Task directions - Would it be possible to quote, exactly and in full, the lines from the one with "Enable Show texture enhancement options" through the end of the entries below?

*** Opening of Input ***

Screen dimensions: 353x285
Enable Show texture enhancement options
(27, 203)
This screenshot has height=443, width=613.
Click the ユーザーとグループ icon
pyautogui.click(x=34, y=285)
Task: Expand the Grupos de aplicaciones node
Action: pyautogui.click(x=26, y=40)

*** Close of Input ***

Answer space -
Enable Show texture enhancement options
(27, 203)
This screenshot has height=443, width=613.
Click the ユーザーとグループ icon
pyautogui.click(x=34, y=285)
Task: Expand the Grupos de aplicaciones node
Action: pyautogui.click(x=26, y=40)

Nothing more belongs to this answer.